The problem:
The entries below contain a line with "Open the magic" and a line with "is (900, 600).". Quote exactly those two lines and all lines between them.

Data for this exercise START

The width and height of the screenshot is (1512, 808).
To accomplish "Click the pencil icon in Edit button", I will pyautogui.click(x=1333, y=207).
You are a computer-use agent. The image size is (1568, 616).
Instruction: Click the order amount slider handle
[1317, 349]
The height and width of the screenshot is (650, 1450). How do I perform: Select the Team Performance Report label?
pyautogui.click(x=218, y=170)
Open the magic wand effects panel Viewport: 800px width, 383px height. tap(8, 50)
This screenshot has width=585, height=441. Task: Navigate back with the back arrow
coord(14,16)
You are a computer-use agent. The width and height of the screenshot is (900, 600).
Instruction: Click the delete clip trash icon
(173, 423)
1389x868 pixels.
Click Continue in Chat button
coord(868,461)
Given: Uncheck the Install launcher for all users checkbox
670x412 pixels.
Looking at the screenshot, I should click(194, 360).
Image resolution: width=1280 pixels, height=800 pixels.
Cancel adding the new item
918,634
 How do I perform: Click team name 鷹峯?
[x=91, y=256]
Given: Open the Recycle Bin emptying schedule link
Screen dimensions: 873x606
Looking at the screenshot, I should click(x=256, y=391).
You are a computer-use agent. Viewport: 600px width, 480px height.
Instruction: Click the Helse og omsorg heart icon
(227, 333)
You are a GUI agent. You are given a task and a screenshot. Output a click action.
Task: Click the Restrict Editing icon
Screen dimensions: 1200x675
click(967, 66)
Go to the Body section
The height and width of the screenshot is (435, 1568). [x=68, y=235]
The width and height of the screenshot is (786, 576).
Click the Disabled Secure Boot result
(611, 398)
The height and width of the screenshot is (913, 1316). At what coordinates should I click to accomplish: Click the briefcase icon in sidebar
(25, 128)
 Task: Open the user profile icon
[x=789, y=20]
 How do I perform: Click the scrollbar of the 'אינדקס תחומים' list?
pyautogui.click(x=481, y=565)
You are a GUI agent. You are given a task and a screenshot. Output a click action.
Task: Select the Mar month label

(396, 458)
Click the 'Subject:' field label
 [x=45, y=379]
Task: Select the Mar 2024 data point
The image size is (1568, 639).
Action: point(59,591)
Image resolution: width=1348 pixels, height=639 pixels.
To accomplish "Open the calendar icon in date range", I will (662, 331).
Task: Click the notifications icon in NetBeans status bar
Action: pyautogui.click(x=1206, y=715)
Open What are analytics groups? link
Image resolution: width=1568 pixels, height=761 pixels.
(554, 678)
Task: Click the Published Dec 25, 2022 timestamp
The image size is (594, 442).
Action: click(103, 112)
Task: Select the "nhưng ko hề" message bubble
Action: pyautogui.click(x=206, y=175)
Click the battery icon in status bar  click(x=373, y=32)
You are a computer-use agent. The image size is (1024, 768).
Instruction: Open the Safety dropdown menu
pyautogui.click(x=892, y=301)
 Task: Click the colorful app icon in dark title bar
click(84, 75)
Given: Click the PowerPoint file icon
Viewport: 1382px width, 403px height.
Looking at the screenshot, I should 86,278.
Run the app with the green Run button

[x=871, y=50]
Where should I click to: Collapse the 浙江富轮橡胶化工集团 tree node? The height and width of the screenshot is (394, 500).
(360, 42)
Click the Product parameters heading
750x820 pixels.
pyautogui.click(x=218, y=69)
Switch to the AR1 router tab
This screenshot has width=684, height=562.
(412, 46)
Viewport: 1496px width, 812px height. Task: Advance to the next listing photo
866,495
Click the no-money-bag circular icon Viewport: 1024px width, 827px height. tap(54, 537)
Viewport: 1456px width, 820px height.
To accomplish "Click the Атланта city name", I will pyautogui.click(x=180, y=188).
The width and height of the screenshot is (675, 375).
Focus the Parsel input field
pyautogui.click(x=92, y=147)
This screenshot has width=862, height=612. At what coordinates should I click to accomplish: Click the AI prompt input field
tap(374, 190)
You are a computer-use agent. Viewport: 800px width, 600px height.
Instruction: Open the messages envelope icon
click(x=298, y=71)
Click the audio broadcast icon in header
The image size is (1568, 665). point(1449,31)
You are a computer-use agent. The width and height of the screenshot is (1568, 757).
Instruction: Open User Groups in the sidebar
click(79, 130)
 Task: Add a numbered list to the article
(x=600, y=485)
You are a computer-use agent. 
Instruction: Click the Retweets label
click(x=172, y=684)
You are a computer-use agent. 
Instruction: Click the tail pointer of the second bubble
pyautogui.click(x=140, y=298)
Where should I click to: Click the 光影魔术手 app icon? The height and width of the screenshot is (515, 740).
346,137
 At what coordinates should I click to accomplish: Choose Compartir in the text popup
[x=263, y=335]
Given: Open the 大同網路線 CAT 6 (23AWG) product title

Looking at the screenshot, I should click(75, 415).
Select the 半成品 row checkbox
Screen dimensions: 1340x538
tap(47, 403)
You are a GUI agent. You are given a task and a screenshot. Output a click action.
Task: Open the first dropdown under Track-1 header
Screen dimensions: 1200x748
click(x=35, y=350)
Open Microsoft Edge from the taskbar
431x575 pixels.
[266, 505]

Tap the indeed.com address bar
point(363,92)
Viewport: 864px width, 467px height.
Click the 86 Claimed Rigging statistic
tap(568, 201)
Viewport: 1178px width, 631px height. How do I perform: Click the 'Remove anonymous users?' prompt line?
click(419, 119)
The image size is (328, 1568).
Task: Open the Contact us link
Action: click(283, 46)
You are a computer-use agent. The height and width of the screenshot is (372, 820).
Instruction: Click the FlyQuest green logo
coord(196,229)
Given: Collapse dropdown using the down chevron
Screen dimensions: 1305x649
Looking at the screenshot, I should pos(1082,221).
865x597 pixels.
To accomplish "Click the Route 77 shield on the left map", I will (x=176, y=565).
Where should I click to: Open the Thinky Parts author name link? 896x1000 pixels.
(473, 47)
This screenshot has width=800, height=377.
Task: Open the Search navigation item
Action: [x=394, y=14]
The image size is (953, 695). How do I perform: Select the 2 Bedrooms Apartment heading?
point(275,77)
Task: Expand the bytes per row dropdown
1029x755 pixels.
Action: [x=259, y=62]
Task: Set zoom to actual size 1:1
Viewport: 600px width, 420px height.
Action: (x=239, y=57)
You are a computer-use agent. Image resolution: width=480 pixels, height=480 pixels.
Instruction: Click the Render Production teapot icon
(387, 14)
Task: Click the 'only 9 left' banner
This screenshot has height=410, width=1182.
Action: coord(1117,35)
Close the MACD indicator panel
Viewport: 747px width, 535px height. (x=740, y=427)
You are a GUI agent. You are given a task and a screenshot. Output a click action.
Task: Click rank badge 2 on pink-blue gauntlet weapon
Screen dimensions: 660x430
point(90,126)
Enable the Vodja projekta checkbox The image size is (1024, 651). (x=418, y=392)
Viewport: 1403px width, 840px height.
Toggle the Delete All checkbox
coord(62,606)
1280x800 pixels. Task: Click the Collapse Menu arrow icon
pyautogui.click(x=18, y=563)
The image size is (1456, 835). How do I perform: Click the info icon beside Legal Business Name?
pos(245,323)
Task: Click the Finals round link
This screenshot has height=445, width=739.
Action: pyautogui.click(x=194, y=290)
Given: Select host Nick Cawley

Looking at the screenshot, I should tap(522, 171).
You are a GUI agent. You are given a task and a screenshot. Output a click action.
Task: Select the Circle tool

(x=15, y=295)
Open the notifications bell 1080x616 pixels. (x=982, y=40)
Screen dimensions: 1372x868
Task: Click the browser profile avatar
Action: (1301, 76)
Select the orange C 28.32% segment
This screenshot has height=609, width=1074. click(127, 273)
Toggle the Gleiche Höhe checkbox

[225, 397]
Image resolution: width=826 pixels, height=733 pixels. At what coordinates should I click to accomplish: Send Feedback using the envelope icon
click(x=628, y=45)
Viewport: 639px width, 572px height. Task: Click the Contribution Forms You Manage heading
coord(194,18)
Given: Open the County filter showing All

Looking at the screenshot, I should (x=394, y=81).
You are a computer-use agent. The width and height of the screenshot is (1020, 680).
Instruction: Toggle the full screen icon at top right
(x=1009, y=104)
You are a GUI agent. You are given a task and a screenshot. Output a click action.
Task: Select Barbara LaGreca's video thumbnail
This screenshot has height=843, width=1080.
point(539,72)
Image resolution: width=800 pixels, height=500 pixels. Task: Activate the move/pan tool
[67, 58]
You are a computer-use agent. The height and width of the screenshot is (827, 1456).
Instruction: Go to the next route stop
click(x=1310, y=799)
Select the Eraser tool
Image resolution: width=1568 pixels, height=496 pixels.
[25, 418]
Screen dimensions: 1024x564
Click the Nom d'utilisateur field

Data for this exercise END

Solution:
Open the magic wand effects panel Viewport: 800px width, 383px height. tap(8, 50)
This screenshot has width=585, height=441. Task: Navigate back with the back arrow
coord(14,16)
You are a computer-use agent. The width and height of the screenshot is (900, 600).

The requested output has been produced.